[Dataset entries]
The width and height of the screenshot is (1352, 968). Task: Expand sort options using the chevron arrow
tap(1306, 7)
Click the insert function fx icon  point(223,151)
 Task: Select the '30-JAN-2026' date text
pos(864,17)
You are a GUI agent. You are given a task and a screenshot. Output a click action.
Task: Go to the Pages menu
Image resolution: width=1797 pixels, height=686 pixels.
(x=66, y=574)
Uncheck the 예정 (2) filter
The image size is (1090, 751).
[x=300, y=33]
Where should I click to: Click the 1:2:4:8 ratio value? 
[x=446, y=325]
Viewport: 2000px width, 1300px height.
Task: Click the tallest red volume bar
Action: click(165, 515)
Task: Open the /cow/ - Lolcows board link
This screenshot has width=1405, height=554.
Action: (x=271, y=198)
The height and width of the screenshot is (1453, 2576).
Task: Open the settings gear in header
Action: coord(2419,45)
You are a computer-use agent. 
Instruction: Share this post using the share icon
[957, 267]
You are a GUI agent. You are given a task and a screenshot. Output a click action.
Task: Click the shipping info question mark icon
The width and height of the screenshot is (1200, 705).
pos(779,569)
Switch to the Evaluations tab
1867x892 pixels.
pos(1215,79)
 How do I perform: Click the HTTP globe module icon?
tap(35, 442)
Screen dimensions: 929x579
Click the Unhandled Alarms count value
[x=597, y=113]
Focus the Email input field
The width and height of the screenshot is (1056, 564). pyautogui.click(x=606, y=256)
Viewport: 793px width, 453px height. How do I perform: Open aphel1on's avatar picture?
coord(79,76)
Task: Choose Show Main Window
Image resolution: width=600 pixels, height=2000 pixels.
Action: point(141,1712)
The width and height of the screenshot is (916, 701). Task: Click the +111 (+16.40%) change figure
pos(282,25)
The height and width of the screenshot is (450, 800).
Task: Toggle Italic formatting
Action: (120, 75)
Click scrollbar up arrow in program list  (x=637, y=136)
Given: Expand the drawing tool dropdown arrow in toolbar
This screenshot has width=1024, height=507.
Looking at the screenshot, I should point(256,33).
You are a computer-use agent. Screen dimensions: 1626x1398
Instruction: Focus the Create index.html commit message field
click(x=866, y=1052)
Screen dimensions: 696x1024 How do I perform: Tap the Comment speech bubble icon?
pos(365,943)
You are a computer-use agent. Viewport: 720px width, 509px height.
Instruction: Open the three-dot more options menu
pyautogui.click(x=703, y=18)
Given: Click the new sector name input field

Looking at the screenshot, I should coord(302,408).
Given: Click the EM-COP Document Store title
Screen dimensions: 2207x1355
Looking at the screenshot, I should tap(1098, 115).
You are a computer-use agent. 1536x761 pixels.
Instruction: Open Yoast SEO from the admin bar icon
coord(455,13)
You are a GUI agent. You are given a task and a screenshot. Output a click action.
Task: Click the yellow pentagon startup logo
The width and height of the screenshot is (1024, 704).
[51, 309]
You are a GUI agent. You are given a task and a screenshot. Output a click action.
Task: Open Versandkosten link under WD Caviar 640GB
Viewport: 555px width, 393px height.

### Exercise directions:
Reproduce the lines of the data above verbatim, from the line with "Task: Open the /cow/ - Lolcows board link" to the line with "Looking at the screenshot, I should tap(1098, 115).", both included.

### Worked answer:
Task: Open the /cow/ - Lolcows board link
This screenshot has width=1405, height=554.
Action: (x=271, y=198)
The height and width of the screenshot is (1453, 2576).
Task: Open the settings gear in header
Action: coord(2419,45)
You are a computer-use agent. 
Instruction: Share this post using the share icon
[957, 267]
You are a GUI agent. You are given a task and a screenshot. Output a click action.
Task: Click the shipping info question mark icon
The width and height of the screenshot is (1200, 705).
pos(779,569)
Switch to the Evaluations tab
1867x892 pixels.
pos(1215,79)
 How do I perform: Click the HTTP globe module icon?
tap(35, 442)
Screen dimensions: 929x579
Click the Unhandled Alarms count value
[x=597, y=113]
Focus the Email input field
The width and height of the screenshot is (1056, 564). pyautogui.click(x=606, y=256)
Viewport: 793px width, 453px height. How do I perform: Open aphel1on's avatar picture?
coord(79,76)
Task: Choose Show Main Window
Image resolution: width=600 pixels, height=2000 pixels.
Action: point(141,1712)
The width and height of the screenshot is (916, 701). Task: Click the +111 (+16.40%) change figure
pos(282,25)
The height and width of the screenshot is (450, 800).
Task: Toggle Italic formatting
Action: (120, 75)
Click scrollbar up arrow in program list  (x=637, y=136)
Given: Expand the drawing tool dropdown arrow in toolbar
This screenshot has width=1024, height=507.
Looking at the screenshot, I should point(256,33).
You are a computer-use agent. Screen dimensions: 1626x1398
Instruction: Focus the Create index.html commit message field
click(x=866, y=1052)
Screen dimensions: 696x1024 How do I perform: Tap the Comment speech bubble icon?
pos(365,943)
You are a computer-use agent. Viewport: 720px width, 509px height.
Instruction: Open the three-dot more options menu
pyautogui.click(x=703, y=18)
Given: Click the new sector name input field

Looking at the screenshot, I should coord(302,408).
Given: Click the EM-COP Document Store title
Screen dimensions: 2207x1355
Looking at the screenshot, I should tap(1098, 115).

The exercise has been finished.